Dollar perkasa, kurva yield obligasi Indonesia, India, dan Australia kompak mendatar



KONTAN.CO.ID - JAKARTA. Instrumen obligasi domestik negara-negara seperti India, Australia, dan Indonesia tampaknya tengah mengalami pergerakan kurva imbal hasil (yield curve) yang merata. Kondisi ini menunjukkan tekanan terhadap pasar obligasi masih kuat di tengah pengetatan likuditas mata uang dollar Amerika Serikat (AS).

Merespon pelemahan kurs rupiah, Bank Indonesia (BI) telah mengerek suku bunga acuan demi membendung pelemahan rupiah, terutama di tengah gejolak pasar akibat tensi perang dagang AS-China yang meningkat saat ini. Begitu juga dengan India yang menaikkan suku bunga acuannya untuk pertama kali sejak 2014 pada bulan lalu.

Kendati demikian, Bloomberg melansir, Jumat (13/7), Aberdeen Standard Investments memproyeksi, kurva imbal hasil obligasi Indonesia maupun India masih akan tetap datar hingga akhir tahun nanti. Sama halnya dengan Australia seiring dengan kenaikan yield US Treasury yang mendorong biaya pinjaman jangka panjang negara (cost of borrowing) lebih tinggi.


Spread antara yield obligasi pemerintah Indonesia bertenor dua tahun dan sepuluh tahun tampak merosot sebanyak 9 basis poin (bps) dalam pekan ini, penurunan tertajam dalam kurun dua tahun. Padahal, BI telah menaikkan suku bunga acuan hingga 1% dalam waktu kurang dari dua bulan pasca rupiah terpental ke posisi terlemahnya sejak Oktober 2015.

"Kemungkinan besar, (kurva yield) akan tetap relatif datar untuk saat ini," ujar Kenneth Akintewe, Kepala Utang Negara Asia di Aberdeen Standard Singapura mengenai kurva imbal hasil Indonesia, seperti dikutip Bloomberg.

"Jika ada tekanan terus-menerus pada mata uang, kemungkinan besar mereka (Bank Indonesia) akan dipaksa melakukan setidaknya satu atau dua kenaikan lagi," tambahnya.

Akintewe juga mengatakan, begitu sentimen terhadap pasar negara berkembang membaik dan rupiah mulai menguat, para investor akan kembali pasar obligasi, terutama lantaran valuasi sudah menjadi sangat menarik. Ia berharap dengan begitu kurva imbal hasil obligasi Indonesia bisa kembali melengkung. Namun ia melihat belum akan terjadi dalam waktu dekat.

Sementara di India, spread yield antara obligasi pemerintah bertenor dua tahun dan sepuluh tahunnya telah mencapai 25 bps, turun dari level 81 pada Desember lalu.
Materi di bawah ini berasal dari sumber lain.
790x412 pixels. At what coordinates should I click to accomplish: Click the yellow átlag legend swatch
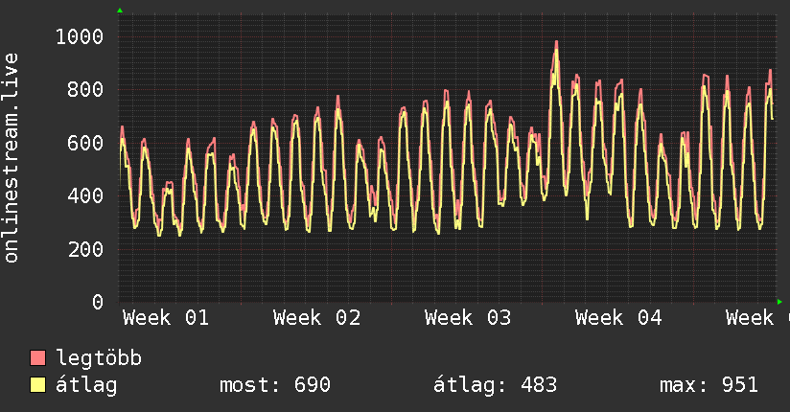pos(38,385)
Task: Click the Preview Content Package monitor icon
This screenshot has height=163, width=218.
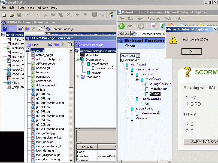Action: pos(111,15)
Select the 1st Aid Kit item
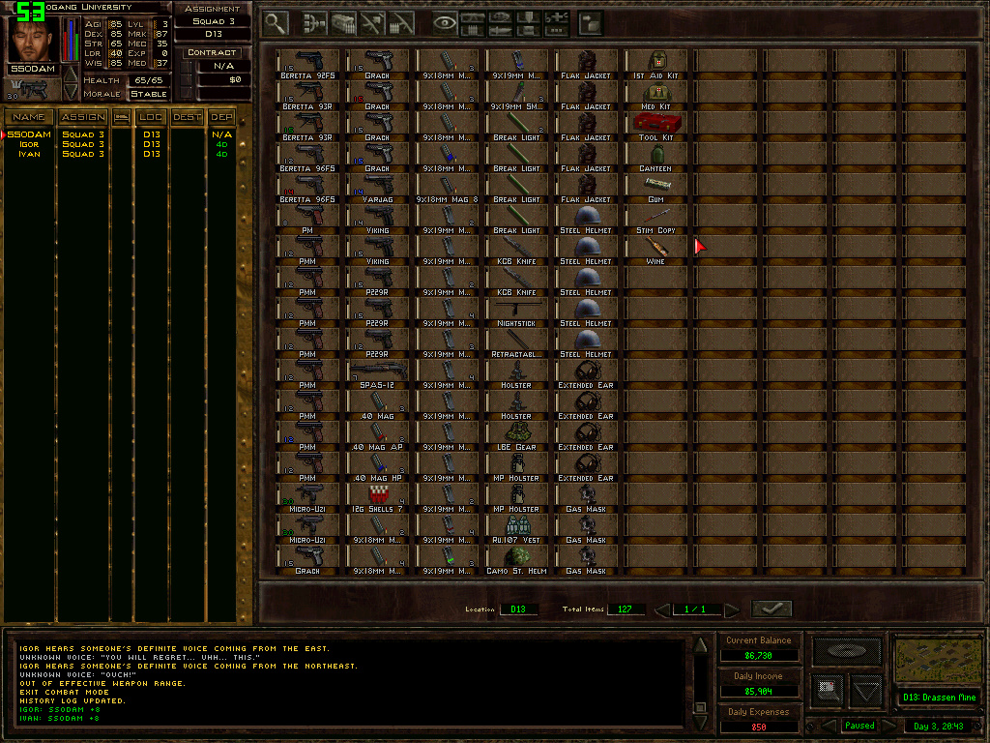The height and width of the screenshot is (743, 990). point(655,64)
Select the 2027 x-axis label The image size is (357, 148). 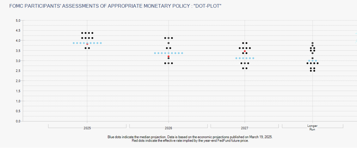[245, 128]
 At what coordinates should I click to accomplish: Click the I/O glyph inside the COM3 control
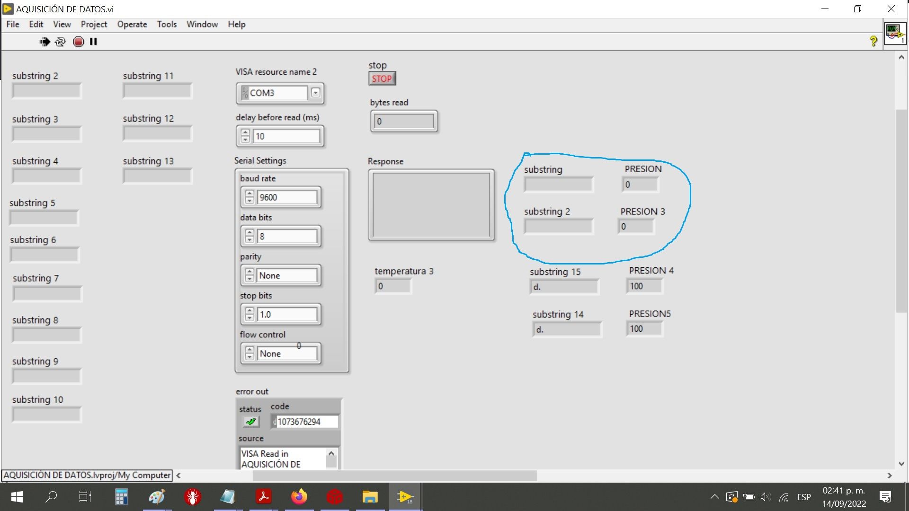(x=244, y=93)
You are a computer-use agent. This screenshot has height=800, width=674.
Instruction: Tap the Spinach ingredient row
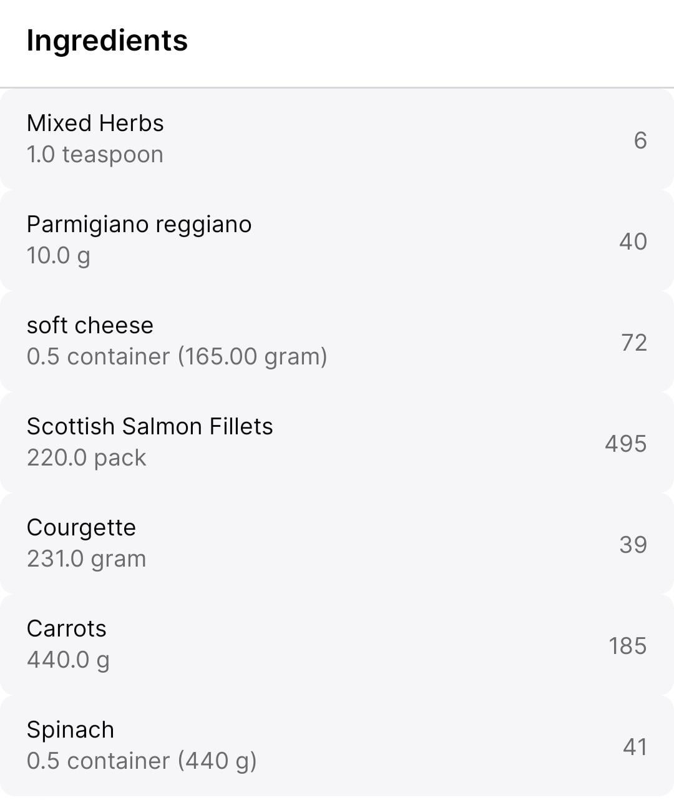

Yield jangka pendek telah meningkat lebih banyak untuk mengantisipasi kebijakan pengetatan moneter yang didukung oleh melambungnya harga minyak mentah sehingga inflasi terjadi lebih cepat.

Untuk itu Bank Sentral India mengerek suku bunga acuannya pada awal Juni dan memasang posisi bersiap untuk memasuki siklus pengetatan moneter secara bertahap. Keputusan pemerintah India untuk meminjam lebih sedikit dari pasar utang pada paruh pertama tahun fiskal April-Maret juga turut membantu memperlambat kenaikan yield obligasi benchmark 10 tahunnya.

"Tahun ini, pasokan obligasi sudah kembali," kata Vivek Rajpal, Ahli Strategi Harga di Nomura Holdings Inc. Singapura. Hal ini menunjukkan penerbitan yang lebih besar pada semester kedua diperkirakan akan memperkeruh kurva. Ia menambahkan, “Saat kita bergerak menuju paruh kedua, kekhawatiran fiskal mungkin mulai membebani pasar.”

Adapun di Australia, pengetatan pendanaan sejak awal tahun ini menyebabkan biaya pinjaman jangka pendek bagi bank-bank lokal melonjak, yang pada gilirannya memiliki efek spillover pada ujung depan kurva obligasi. Spread yield obligasi Australia yang bertenor tiga tahun dan sepuluh tahun telah menyempit menjadi 57 bps dari posisi 79 pada bulan Februari.

Sepanjang paruh pertama tahun ini, suku bunga Bank Australia (bank-bill swap rate) bertenor tiga bulan juga melonjak paling tinggi dalam delapan tahun. Faktor struktural, seperti penurunan pertumbuhan deposito di bank domestik pada saat permintaan kredit stabil, menunjukkan bahwa suku bunga pasar uang akan terus meningkat, menurut TD Securities.

"Perkembangan dalam tingkat pendanaan jangka pendek secara langsung mempengaruhi prospek kurva imbal hasil di Australia," kata Tamar Hamlyn, Kepala Ardea Investment Management yang berbasis di Sydney dan mengelola dana A$ 10 miliar. Menurut dia, yield obligasi jangka pendek saat ini bergerak lebih tinggi dan dengan demikian menciptakan tekanan pada kurva sehingga menjadi rata (flattening).

Senada, Grant Samuel Funds Management juga berpendapat, selama pemulihan ekonomi AS berlanjut dan yield US treasury terus meningkat, itu akan memberi dampak pada kurva imbal hasil Aussie," katanya.